Apple Press Officer Derek Taylor confirmed this week that the Beatles’ concerts will be filmed. Director will probably be Michael Lindsay-Hogg, formerly of “RSG”, who produced the recent Beatle clip for “Hey Jude.”
Taylor added that in connection with the concerts the Roundhouse bad been booked from December 14-23.
Lord Beeching has alreddy had talks with John Lennon and Paul McCartney at Apple’s London offices, and it is thought they would like to use his business experience to streamline their company activities. However he said this week that if he agrees to join Apple it would be on a part-time basis only.From New Musical Express, November 16, 1968
Music magazines would give various updates on this “live TV show” project between September 1968 and early 1969. The project would morph a few times and would lead to the “Get Back / Let It Be” sessions in January 1969, the Beatles’ last live performance on the rooftop of the Apple building, and the release of the “Let It Be” film in 1970.
Timeline of events:
- September 14, 1968 – Paul McCartney said to Melody Maker that The Beatles “will be doing a live TV show later in the year“
- September 26, 1968 – Apple booked the Royal Albert Hall for several days in December, in preparation for a possible live performance by The Beatles, alongside other Apple artists like Mary Hopkin and Jackie Lomax.
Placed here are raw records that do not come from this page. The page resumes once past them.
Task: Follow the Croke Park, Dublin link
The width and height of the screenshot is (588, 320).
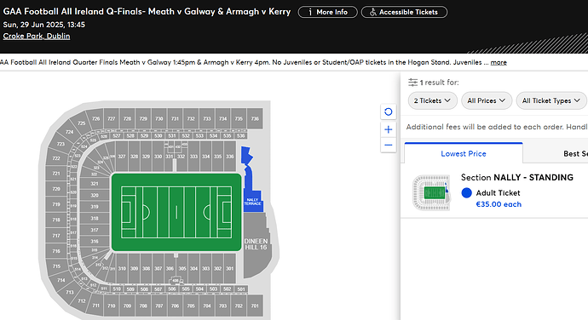Action: (x=37, y=36)
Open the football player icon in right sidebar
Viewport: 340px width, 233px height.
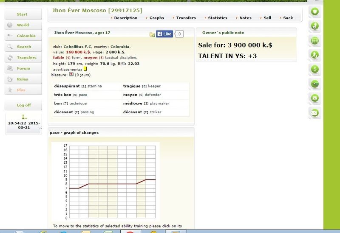pos(315,26)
- October 12, 1968 – New Musical Express and Melody Maker reported that the plan to use the Royal Albert Hall was no more and that London’s Chalk Farm Roundhouse was now the likely venue for a Beatles live TV special.
- November 6, 1968 – Apple announced that the Beatles had booked the London Roundhouse to play three successive nights (a run-through, a dress rehearsal and a final show), between December 14 and 21, 1968.
- December 1968 – The live show was postponed to January 18, 1969, with a rehearsal and a run-through possibly on January 16 and 17. The Roundhouse was not considered anymore and the venue was still undecided. More rumours came through : that the show could be held in Liverpool, that American singer Andy Williams could join.
- January 2, 1969 – The “Get Back / Let It Be” sessions started at Twickenham Film Studios.
- January 4, 1969 – Melody Maker reported that the Beatles planned their first-ever “live” album, to be taped at the special live TV show. No more dates or potential venus were mentioned anymore.
- January 19, 1969 – Melody Maker reported that the Beatles were rehearsing, and that a documentary film would be made from those sessions, in addition to the live album already mentioned.